* TASK TO CARRY OUT:
A word-for-word copy of the lines from the one holding "Instruction: Rerun the" through the final line of the records below is the only output asked for.

* RECORDS SUPPLIED:
-- Opening Marker --

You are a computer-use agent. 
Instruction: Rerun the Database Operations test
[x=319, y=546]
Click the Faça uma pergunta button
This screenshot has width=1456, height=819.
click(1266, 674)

-- Closing Marker --

* TASK RESPONSE:
Instruction: Rerun the Database Operations test
[x=319, y=546]
Click the Faça uma pergunta button
This screenshot has width=1456, height=819.
click(1266, 674)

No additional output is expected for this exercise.